Detrás de estas conductas que parecen estar de moda pero que vienen desde antiguo, se alcanza a ver que la persona que vive así, está vacía de atractivos naturales y por eso presume lo que no tiene, o busca creárselo a la fuerza, para sentirse satisfecha, aunque solamente ella se crea lo que presume. Hay un dicho que todos conocemos y dice: «dime de qué presumes y te diré de qué careces». En el Evangelio de hoy (Lc 18,9-14) aparece alguien así: Un fariseo va al templo y se pone erguido en primera fila, como si él fuera el dueño del templo y reza de tal manera que aquello es más bien un monólogo: Siente que es tan perfecto que no tiene nada que pedir al Señor. Su oración es una lista de méritos que subraya su propia arrogancia. Transita por un camino que conduce directamente al encuentro de sí, pero ese es precisamente el camino que lleva a la perdida de Dios porque no hay esperanza de ser mejor.
El comportamiento del publicano que allí aparece es de signo contrario. Él también sube al templo, pero entra discretamente, se queda atrás, como si no quisiera profanar el lugar porque es consciente de su situación de pecado. Su humilde conducta y la súplica que dirige a Dios denotan un corazón magullado por el dolor de haberlo ofendido, por lo que interpela el perdón divino. Jesús asegura que el publicano volvió a casa justificado, porque «cualquiera que se exalta será humillado y el que se humilla será exaltado» (Lc 18, 14). Esto habla de esperanza, porque si uno camina en humildad, descubre que la esperanza nos lleva a salir de sí mismo, de nuestra autosuficiencia, de nuestra arrogancia y de nuestra ceguera para ver que tenemos mucho que cambiar en nuestras vidas y no quedarse en la superficialidad viéndonos por encima de los demás. El publicano fue a presentarle al Señor su corazón, su interior. Fue a suplicar su misericordia con la esperanza de ser mejor. EL fariseo se sentía ya en el «Top» sin esperar más. Yo creo que este domingo podemos buscar un momento y preguntarnos qué calidad tiene nuestra relación con Dios, a cuál de los dos protagonistas del evangelio de hoy nos parecemos más.
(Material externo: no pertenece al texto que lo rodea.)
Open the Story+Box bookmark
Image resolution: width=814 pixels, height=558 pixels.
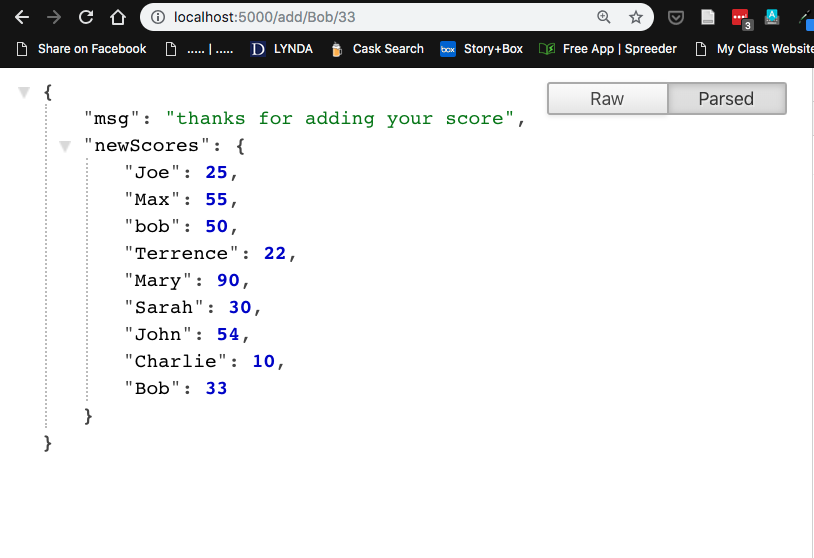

Que la Virgen, con su sencillez, reconociendo que el Señor se fijó en su pequeñez, nos ayude. ¡Bendecido domingo!
Padre Alfredo.
P.D. Les recuerdo que mi escrito lleva el encabezado «UN PEQUEÑO PENSAMIENTO» no por la extensión de palabras, sino por lo pequeño, lo poquito que yo puedo aportar al compartir mi reflexión personal.